◆ TEXTE ◆
──────────────────────────────
Grèves des pêcheurs du fleuve Fraser

Le 8 juillet 1900, les pêcheurs approvisionnant 47 conserveries de saumon le long du bas Fraser, de New Westminster jusqu'à l'embouchure du fleuve, déclenchent la grève.

Grèves des pêcheurs du fleuve Fraser

Le 8 juillet 1900, les pêcheurs approvisionnant 47 conserveries de saumon le long du bas Fraser, de New Westminster jusqu'à l'embouchure du fleuve, déclenchent la grève. Ils revendiquent un prix minimum de 25 cents pour toute la saison de pêche plutôt que des prix chutant au fur et à mesure de l'augmentation des prises. Les grévistes blancs, autochtones et japonais affrontent une association de conserveurs acculés au désespoir devant la surabondance des prises et la baisse des prix, et qui ont l'appui du gouvernement provincial. La police provinciale d'abord et la milice ensuite ne parviennent ni l'une ni l'autre à briser la grève, dirigée par Frank Rogers, débardeur et activiste socialiste. Le 31 juillet, Blancs et autochtones finissent par accepter un prix de saison de 19 cents. Les Japonais, cependant, avaient accepté une offre légèrement moins favorable le 23 juillet.
──────────────────────────────
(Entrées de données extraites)
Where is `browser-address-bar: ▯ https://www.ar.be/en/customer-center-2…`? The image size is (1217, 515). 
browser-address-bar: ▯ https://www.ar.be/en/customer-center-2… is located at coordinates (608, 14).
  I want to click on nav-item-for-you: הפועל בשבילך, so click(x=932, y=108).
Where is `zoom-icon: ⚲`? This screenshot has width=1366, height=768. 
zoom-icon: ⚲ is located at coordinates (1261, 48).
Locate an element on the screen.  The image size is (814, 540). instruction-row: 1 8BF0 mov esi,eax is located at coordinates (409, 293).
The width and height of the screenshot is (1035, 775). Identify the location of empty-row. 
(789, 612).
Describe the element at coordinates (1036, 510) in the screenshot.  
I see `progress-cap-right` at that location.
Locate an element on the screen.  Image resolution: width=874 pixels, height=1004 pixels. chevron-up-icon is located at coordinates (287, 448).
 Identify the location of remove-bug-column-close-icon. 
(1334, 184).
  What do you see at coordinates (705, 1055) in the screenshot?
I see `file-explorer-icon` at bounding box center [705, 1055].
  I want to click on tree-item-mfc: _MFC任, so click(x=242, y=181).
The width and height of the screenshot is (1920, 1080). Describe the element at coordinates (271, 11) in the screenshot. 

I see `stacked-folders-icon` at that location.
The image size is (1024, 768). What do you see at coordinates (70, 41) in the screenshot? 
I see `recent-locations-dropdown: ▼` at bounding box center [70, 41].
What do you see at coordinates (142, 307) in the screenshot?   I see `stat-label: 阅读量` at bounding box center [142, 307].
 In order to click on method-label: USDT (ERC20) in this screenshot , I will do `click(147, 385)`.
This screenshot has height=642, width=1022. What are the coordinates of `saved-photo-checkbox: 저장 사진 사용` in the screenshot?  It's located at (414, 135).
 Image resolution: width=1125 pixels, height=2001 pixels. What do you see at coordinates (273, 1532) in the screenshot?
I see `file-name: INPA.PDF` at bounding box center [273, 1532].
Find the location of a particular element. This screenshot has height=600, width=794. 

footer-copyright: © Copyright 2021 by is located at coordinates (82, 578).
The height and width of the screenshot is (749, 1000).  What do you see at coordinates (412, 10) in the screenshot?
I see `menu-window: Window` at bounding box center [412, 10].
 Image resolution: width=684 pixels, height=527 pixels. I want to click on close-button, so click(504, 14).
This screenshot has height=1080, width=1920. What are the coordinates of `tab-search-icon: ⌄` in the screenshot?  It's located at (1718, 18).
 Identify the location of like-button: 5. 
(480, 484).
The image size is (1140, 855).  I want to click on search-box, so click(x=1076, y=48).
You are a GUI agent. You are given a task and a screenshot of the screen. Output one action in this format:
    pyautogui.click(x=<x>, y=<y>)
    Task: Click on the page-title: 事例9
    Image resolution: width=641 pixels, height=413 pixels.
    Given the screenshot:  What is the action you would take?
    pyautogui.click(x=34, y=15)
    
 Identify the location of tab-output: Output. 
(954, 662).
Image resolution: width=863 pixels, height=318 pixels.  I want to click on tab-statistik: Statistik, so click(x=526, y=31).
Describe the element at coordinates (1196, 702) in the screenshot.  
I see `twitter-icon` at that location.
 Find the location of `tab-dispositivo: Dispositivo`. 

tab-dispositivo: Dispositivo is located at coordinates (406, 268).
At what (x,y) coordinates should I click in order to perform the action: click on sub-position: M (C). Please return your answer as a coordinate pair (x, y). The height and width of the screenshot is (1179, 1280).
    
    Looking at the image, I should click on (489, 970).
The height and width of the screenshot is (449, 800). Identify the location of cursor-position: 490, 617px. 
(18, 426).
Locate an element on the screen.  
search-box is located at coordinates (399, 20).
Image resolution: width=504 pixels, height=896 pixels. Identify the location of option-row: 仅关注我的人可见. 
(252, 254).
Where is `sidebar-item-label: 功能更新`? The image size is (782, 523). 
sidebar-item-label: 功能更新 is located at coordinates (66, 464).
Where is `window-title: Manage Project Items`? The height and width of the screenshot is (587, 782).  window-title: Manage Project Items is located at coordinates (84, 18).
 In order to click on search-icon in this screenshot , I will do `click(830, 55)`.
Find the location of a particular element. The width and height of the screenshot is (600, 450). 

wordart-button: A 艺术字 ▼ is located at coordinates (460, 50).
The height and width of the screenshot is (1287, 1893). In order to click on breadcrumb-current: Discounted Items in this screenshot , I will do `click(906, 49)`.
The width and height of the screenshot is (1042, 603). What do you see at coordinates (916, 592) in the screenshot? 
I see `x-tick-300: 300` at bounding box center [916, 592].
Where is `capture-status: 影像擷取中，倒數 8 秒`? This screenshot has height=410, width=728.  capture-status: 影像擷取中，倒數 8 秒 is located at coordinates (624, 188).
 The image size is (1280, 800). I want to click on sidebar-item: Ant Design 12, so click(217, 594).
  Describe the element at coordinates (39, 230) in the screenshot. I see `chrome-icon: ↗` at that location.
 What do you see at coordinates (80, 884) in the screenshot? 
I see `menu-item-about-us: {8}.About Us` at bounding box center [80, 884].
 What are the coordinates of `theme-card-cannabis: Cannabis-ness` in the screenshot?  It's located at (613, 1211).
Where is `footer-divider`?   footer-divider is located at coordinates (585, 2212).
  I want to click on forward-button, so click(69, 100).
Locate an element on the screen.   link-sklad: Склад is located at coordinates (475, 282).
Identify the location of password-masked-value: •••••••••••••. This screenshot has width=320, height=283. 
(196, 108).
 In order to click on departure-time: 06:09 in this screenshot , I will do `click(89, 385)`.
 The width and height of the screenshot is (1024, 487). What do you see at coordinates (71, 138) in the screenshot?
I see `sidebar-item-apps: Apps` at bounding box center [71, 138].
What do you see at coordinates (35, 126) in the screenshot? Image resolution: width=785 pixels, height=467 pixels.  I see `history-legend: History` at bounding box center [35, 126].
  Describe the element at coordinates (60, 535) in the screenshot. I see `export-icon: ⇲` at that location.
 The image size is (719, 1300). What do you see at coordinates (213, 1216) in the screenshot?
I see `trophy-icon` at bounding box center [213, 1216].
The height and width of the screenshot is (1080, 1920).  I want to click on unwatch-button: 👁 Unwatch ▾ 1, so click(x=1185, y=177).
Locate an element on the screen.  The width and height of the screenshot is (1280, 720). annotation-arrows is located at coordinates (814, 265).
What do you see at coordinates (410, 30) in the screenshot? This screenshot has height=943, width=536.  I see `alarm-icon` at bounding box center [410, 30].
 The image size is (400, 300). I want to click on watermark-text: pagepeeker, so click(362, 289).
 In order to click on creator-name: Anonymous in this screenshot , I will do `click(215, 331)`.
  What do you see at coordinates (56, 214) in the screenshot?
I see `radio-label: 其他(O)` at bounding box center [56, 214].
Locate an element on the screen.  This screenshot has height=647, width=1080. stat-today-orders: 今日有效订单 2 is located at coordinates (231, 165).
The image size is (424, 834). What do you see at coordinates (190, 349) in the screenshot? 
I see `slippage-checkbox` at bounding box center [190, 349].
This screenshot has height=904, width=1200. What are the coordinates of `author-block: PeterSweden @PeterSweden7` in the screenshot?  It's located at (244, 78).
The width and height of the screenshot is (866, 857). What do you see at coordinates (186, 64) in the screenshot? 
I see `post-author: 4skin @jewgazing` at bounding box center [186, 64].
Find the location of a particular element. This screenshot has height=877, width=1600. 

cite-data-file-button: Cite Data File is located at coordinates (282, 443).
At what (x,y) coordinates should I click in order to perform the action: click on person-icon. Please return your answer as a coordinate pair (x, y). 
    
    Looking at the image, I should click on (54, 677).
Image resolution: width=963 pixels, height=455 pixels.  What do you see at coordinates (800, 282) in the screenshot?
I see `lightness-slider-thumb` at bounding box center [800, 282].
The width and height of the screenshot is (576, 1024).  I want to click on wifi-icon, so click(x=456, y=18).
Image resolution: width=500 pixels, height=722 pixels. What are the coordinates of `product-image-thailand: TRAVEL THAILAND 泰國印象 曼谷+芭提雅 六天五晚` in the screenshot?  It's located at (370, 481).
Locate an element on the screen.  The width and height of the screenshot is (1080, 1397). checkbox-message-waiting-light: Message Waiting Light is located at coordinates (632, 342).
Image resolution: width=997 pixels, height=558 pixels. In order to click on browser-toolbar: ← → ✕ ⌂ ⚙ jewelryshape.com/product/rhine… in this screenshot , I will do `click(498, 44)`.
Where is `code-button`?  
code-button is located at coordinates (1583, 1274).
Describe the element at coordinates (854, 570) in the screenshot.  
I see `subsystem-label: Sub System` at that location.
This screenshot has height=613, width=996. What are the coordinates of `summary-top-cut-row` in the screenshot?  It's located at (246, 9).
──────────────────────────────
◆ EXERCICE 1 ◆
Résumez en deux phrases le texte sur les grèves des pêcheurs du Fraser.
◆ EXERCICE 2 ◆
Énumérez les groupes de grévistes que mentionne le texte sur les grèves des pêcheurs du Fraser.
◆ EXERCICE 3 ◆
Rédigez la suite du texte sur les grèves des pêcheurs du Fraser, à partir de sa dernière phrase.

◆ RÉPONSE RÉDIGÉE 1 ◆
Le 8 juillet 1900, les pêcheurs blancs, autochtones et japonais qui approvisionnent 47 conserveries de saumon du bas Fraser se mettent en grève pour obtenir un prix minimum de 25 cents pour toute la saison, face à des conserveurs soutenus par le gouvernement provincial. Ni la police provinciale ni la milice ne brisent cette grève menée par Frank Rogers, et les Japonais acceptent une offre le 23 juillet, tandis que Blancs et autochtones acceptent un prix de saison de 19 cents le 31 juillet.

◆ RÉPONSE RÉDIGÉE 2 ◆
- Les Blancs
- Les autochtones
- Les Japonais

◆ RÉPONSE RÉDIGÉE 3 ◆
L'année suivante, qui est une « grosse » année dans le cycle du saumon sockeye, les pêcheurs se mettent en grève le 1er juillet, avec les prix comme enjeux une fois encore. Quand les Japonais commencent à pêcher aux conditions fixées par les conserveurs, alors que les Blancs et les autochtones débrayent, les tensions interethniques de la saison précédente aboutissent à un conflit ouvert, durant lequel des filets sont coupés, des Japonais abandonnés dans des endroits isolés et des dirigeants de la grève arrêtés. Enfin, grâce à la médiation d'un « comité d'hommes d'affaires », les pêcheurs retournent au travail le 21 juillet, essentiellement aux prix offerts par les conserveurs. Néanmoins, ces grèves ont établi le principe des prix minimums par saison entière et entraîné la création de la Grande Loge des syndicats de pêcheurs de la Colombie-Britannique, qui se sont fixé comme premier objectif l'organisation syndicale à la grandeur de la côte.